++++ Listed entries ++++

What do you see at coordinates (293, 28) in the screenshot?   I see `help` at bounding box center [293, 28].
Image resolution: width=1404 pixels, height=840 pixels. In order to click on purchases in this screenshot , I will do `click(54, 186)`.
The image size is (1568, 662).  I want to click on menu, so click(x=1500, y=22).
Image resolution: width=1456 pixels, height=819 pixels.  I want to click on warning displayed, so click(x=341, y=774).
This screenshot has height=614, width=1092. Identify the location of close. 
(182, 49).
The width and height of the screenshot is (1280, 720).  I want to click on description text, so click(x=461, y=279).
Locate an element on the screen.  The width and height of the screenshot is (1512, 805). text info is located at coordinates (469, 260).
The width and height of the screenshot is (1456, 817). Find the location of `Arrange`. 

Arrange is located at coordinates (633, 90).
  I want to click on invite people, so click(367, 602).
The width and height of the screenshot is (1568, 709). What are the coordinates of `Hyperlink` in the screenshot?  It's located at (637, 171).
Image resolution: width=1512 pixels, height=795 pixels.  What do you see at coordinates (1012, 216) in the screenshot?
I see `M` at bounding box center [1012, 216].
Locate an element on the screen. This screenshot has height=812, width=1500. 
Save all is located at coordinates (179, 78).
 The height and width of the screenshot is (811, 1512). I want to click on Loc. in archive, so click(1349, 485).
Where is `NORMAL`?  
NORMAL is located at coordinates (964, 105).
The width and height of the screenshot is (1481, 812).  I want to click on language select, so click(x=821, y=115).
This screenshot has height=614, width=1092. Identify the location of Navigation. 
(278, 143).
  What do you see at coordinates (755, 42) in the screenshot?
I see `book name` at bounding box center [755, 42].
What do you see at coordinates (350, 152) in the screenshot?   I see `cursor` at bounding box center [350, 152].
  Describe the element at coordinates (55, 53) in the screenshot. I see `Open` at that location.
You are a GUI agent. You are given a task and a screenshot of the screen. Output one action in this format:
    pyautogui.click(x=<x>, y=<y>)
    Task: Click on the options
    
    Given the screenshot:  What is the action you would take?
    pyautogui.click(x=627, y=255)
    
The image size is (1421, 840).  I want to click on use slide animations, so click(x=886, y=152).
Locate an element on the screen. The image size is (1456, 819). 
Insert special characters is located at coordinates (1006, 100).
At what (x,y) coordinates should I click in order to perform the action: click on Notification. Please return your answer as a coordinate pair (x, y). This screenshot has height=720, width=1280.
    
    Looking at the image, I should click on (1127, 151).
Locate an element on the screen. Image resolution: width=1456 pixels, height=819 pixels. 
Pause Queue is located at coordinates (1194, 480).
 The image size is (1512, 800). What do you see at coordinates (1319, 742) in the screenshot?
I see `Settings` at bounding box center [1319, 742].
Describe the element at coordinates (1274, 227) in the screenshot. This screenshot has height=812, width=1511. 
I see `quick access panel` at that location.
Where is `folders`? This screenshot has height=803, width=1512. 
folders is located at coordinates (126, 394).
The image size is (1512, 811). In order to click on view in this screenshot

++++

■ What is asked: Turn every line of the items above into a Markdown table with the columns Row and Line, giving each non-blank line its own numbered row and leaving out blank lines.

■ Solved problem:
| Row | Line |
|---|---|
| 1 | What do you see at coordinates (293, 28) in the screenshot?   I see `help` at bounding box center [293, 28]. |
| 2 | Image resolution: width=1404 pixels, height=840 pixels. In order to click on purchases in this screenshot , I will do `click(54, 186)`. |
| 3 | The image size is (1568, 662).  I want to click on menu, so click(x=1500, y=22). |
| 4 | Image resolution: width=1456 pixels, height=819 pixels.  I want to click on warning displayed, so click(x=341, y=774). |
| 5 | This screenshot has height=614, width=1092. Identify the location of close.  |
| 6 | (182, 49). |
| 7 | The width and height of the screenshot is (1280, 720).  I want to click on description text, so click(x=461, y=279). |
| 8 | Locate an element on the screen.  The width and height of the screenshot is (1512, 805). text info is located at coordinates (469, 260). |
| 9 | The width and height of the screenshot is (1456, 817). Find the location of `Arrange`.  |
| 10 | Arrange is located at coordinates (633, 90). |
| 11 |   I want to click on invite people, so click(367, 602). |
| 12 | The width and height of the screenshot is (1568, 709). What are the coordinates of `Hyperlink` in the screenshot?  It's located at (637, 171). |
| 13 | Image resolution: width=1512 pixels, height=795 pixels.  What do you see at coordinates (1012, 216) in the screenshot? |
| 14 | I see `M` at bounding box center [1012, 216]. |
| 15 | Locate an element on the screen. This screenshot has height=812, width=1500.  |
| 16 | Save all is located at coordinates (179, 78). |
| 17 |  The height and width of the screenshot is (811, 1512). I want to click on Loc. in archive, so click(1349, 485). |
| 18 | Where is `NORMAL`?   |
| 19 | NORMAL is located at coordinates (964, 105). |
| 20 | The width and height of the screenshot is (1481, 812).  I want to click on language select, so click(x=821, y=115). |
| 21 | This screenshot has height=614, width=1092. Identify the location of Navigation.  |
| 22 | (278, 143). |
| 23 |   What do you see at coordinates (755, 42) in the screenshot? |
| 24 | I see `book name` at bounding box center [755, 42]. |
| 25 | What do you see at coordinates (350, 152) in the screenshot?   I see `cursor` at bounding box center [350, 152]. |
| 26 |   Describe the element at coordinates (55, 53) in the screenshot. I see `Open` at that location. |
| 27 | You are a GUI agent. You are given a task and a screenshot of the screen. Output one action in this format: |
| 28 |     pyautogui.click(x=<x>, y=<y>) |
| 29 |     Task: Click on the options |
| 30 |     Given the screenshot:  What is the action you would take? |
| 31 |     pyautogui.click(x=627, y=255) |
| 32 | The image size is (1421, 840).  I want to click on use slide animations, so click(x=886, y=152). |
| 33 | Locate an element on the screen. The image size is (1456, 819).  |
| 34 | Insert special characters is located at coordinates (1006, 100). |
| 35 | At what (x,y) coordinates should I click in order to perform the action: click on Notification. Please return your answer as a coordinate pair (x, y). This screenshot has height=720, width=1280. |
| 36 |     Looking at the image, I should click on (1127, 151). |
| 37 | Locate an element on the screen. Image resolution: width=1456 pixels, height=819 pixels.  |
| 38 | Pause Queue is located at coordinates (1194, 480). |
| 39 |  The image size is (1512, 800). What do you see at coordinates (1319, 742) in the screenshot? |
| 40 | I see `Settings` at bounding box center [1319, 742]. |
| 41 | Describe the element at coordinates (1274, 227) in the screenshot. This screenshot has height=812, width=1511.  |
| 42 | I see `quick access panel` at that location. |
| 43 | Where is `folders`? This screenshot has height=803, width=1512.  |
| 44 | folders is located at coordinates (126, 394). |
| 45 | The image size is (1512, 811). In order to click on view in this screenshot |